Runevad was particularly pleased with the company's performance in Finland and Poland in the last year.
For the second consecutive year, the board of directors has also recommended a dividend be paid to stakeholders. This year it is for DKK 6.82 (€0.91) per share, an increase from DKK 3.90 (€0.52) paid last year.
Focus on servicing
Vestas' investments for the year totalled €425 million and included the acquistion of servicing firm UpWind Solutions in the US.
For 2016, investments are expected to increase to €500 million, including the €88 million deal to buy German servicing specialist Availon, announced in January.
Both firms will help Vestas increase its servicing order backlog, which stood at €8.9 billion at the end of 2015. The acquisitions will also give the manufacturer the expertise to service turbines from other manufacturers.

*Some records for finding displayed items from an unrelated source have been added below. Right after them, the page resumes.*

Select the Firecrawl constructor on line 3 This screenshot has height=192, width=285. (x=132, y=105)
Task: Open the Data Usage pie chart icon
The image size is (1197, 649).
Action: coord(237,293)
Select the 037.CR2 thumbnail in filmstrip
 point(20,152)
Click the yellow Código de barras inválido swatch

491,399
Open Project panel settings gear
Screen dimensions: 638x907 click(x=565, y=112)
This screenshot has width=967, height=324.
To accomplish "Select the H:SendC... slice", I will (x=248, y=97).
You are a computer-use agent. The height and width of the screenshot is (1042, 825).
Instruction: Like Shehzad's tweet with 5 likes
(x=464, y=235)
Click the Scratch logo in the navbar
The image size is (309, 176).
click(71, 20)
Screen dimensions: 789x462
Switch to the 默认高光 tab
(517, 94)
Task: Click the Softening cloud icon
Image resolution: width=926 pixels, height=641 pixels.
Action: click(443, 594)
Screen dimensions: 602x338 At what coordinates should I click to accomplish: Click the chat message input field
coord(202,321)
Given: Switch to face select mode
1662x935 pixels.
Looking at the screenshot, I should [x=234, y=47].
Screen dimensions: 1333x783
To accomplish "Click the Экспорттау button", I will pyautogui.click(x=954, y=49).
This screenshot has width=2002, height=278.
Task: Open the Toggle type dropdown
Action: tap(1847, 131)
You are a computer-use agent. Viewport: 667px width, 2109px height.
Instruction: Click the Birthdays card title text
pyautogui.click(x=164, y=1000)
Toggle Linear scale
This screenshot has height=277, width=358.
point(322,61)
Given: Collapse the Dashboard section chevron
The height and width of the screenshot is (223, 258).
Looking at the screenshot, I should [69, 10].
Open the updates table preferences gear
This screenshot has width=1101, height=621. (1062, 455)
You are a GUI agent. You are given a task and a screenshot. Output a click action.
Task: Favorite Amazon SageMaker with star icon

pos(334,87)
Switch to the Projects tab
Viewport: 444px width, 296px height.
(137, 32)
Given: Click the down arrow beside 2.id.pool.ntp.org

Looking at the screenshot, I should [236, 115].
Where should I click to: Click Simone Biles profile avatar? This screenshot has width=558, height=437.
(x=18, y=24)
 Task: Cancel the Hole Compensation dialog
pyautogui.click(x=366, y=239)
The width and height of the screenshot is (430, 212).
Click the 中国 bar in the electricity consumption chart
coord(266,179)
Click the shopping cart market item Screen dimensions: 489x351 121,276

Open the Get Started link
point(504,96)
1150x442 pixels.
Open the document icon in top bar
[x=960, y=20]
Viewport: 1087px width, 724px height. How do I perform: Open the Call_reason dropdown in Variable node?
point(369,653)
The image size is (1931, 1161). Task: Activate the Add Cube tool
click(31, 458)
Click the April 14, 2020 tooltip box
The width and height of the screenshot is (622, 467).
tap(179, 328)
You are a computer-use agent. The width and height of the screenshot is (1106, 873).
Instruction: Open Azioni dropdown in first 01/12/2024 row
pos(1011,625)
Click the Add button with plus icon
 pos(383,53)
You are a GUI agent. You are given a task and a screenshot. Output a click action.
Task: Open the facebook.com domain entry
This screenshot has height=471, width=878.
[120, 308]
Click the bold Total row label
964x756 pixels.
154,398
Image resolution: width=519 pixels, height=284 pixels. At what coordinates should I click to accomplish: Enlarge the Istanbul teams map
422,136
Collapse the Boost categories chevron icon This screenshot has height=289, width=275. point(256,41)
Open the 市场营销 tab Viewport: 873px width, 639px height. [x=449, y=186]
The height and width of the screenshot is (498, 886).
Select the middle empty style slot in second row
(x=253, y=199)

Servicing is becoming an increasingly important part of Vestas' business, "a natural trend" in the market, said Runevad. The expansion in to servicing third-party turbines is also driven in part by a demand from its customers, he added.
In its outlook for 2016, Vestas is targeting revenue of €9 billion on the back of growth in servicing.
Gamesa-Siemens
Runevad is unsurprised by the potential for continued market consolidation following the rumours Siemens is in discussions with acquiring or merging with Spanish OEM Gamesa.
However, he is unmoved by the potential, deal which analysts suggest could form a manufacturer with up to 15% of the market share. Vestas has a "broad" and flexible portfolio of turbines with a global reach to compete with any potential merger, he said.